Interactions between the longitudinal changes and sex were mostly non-significant (Table 3), with the exception of all measures of RAVLT, which revealed larger gains in boys, effect sizes were very small (Partial η2:.001–0.002).
To examine whether the structure of relationships among measures changes with age, we computed Pearson correlations among test scores separately for baseline and follow-up. The size and pattern of these correlations was remarkably similar (Fig. S3). We did not find any systematic increase or decrease in the size of intercorrelations among measures. To evaluate the similarity in the pattern of correlations among measures at baseline and follow-up, we computed a correlation between Fisher-transformed correlations at the two assessment waves, which was r = 0.99, indicating a very high stability of the overall structure of relationships between test scores over the two-year developmental interval.
3.2. Practice effects
The pattern of longitudinal changes and cross-sectional differences (Fig. 1) suggested possible practice effects for five performance variables, including three NIH TB tests (Flanker, Pattern Comparison Processing Speed, and Picture Sequence Memory) and the Little Man Task (LMT) accuracy and reaction time. Specifically, the youngest participants at the follow-up assessment showed markedly better performance than their age-matched counterparts at their baseline assessment (Table 4). In the absence of practice effects one would expect a perfect alignment of the end of the baseline age dependency curve and the beginning of the follow-up age dependency curve (blue and red curves in Fig. 1, respectively). However, quite unexpectedly, there were also significant differences in the opposite direction for all three RAVLT variables, indicating that the youngest follow-up participants who had already had experience with the test performed worse than their age-matched counterparts at baseline who performed the test for the first time. This puzzling “negative practice effect” may be due to a change in the experimental procedure from baseline to follow-up assessments (see Discussion for more details).
Table 4.
Cross-sectional comparison of age-matched subjects from baseline and follow-up assessments.

....

*Exercise task:* Reproduce verbatim the passage of the excerpt on longitudinal test-score changes between "Interactions between the" and "small (Partial η2:.001–0.002).", inclusive.

*Dataset extract:*
....

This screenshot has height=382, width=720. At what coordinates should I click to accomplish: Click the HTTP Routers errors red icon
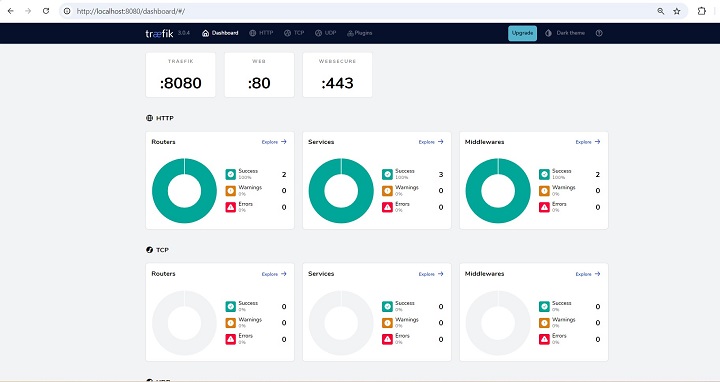click(x=231, y=207)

....

*Response to this exercise:*
Interactions between the longitudinal changes and sex were mostly non-significant (Table 3), with the exception of all measures of RAVLT, which revealed larger gains in boys, effect sizes were very small (Partial η2:.001–0.002).